Ethylenediamine dihydroiodide
- Names: IUPAC name Ethane-1,2-diamine dihydroiodide

Identifiers
- CAS Number: 5700-49-2;
- 3D model (JSmol): Interactive image; Interactive image;
- Abbreviations: EDDI
- ChemSpider: 20604;
- ECHA InfoCard: 100.024.715
- PubChem CID: 21921;
- UNII: 721M52NQ5L;
- CompTox Dashboard (EPA): DTXSID5044570 ;

Properties
- Chemical formula: C_{2}H_{10}I_{2}N_{2}
- Molar mass: 315.92 g/mol
- Appearance: Colorless to light yellow crystalline powder

= Ethylenediamine dihydroiodide =

Ethylenediamine dihydroiodide (EDDI) is a water-soluble salt derived from ethylenediamine and hydroiodic acid. It is a colorless to light yellow crystalline powder.
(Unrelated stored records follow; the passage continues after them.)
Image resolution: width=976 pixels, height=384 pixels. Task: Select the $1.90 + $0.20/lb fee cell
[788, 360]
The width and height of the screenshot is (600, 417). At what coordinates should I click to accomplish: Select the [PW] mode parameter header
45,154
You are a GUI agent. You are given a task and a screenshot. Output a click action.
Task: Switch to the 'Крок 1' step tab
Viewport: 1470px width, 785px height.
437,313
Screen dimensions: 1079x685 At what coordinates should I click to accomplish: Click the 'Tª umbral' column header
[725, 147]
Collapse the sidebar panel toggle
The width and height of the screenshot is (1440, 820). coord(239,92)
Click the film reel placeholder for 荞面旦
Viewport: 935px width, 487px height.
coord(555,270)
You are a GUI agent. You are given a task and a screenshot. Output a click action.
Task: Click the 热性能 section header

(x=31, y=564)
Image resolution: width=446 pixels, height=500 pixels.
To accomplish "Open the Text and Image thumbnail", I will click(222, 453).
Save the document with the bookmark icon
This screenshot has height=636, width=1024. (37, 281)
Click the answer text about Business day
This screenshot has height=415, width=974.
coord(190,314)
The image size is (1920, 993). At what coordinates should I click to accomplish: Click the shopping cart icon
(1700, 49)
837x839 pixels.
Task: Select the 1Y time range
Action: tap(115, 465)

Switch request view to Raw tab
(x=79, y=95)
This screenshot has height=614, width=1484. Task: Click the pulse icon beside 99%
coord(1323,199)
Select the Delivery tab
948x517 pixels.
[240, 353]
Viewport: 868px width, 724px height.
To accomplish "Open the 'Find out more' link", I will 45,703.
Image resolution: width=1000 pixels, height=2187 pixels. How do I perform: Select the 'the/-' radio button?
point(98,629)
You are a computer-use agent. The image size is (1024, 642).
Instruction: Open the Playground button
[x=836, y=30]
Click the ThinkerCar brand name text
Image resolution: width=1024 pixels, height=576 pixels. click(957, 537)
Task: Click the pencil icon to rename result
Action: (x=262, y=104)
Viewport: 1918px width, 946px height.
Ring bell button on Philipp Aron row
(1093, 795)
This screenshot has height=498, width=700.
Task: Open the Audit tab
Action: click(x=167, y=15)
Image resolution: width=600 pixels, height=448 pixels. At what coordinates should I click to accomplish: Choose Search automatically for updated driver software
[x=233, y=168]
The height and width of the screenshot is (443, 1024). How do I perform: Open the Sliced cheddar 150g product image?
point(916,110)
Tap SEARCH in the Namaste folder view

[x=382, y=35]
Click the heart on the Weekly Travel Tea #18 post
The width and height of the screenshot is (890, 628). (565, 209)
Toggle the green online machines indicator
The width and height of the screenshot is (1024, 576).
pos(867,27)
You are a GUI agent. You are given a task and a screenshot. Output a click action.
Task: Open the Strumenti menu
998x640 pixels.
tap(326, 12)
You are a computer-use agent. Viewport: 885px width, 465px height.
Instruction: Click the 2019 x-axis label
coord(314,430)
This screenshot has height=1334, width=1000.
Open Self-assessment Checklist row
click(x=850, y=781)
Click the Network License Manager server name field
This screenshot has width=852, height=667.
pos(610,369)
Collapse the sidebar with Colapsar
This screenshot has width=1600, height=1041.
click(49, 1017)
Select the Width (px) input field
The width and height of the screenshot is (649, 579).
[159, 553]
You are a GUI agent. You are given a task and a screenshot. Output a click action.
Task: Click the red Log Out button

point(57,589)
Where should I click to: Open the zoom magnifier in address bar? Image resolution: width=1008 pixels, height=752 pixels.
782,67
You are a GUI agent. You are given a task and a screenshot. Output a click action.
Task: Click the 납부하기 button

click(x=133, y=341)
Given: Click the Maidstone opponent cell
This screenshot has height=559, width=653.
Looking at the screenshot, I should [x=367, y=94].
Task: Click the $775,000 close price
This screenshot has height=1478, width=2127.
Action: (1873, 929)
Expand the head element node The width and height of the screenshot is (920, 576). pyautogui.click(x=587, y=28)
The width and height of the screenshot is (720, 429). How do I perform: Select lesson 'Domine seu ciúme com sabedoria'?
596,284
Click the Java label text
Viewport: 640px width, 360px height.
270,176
The salt consists of the ethylenediammonium dication C_{2}H_{4}(NH_{3})_{2}^{2+} and iodide anions.

==Application==
EDDI is used as an additive in pet food and cattle feed with high bioavailability. Used to prevent iodine deficiency, this salt is one of the major uses of the element iodine. The United States Food and Drug Administration suggests a limit of intake to 50 mg/head/day. Although EDDI is generally recognized as safe (GRAS) only as a nutrient source of iodine, administration of EDDI also has preventative effects on foot rot in cattle.

Other iodine supplements for animal feed include calcium iodate (most stable) and potassium iodide.

==See also==
Calcium iodates are another source of nutritional iodide.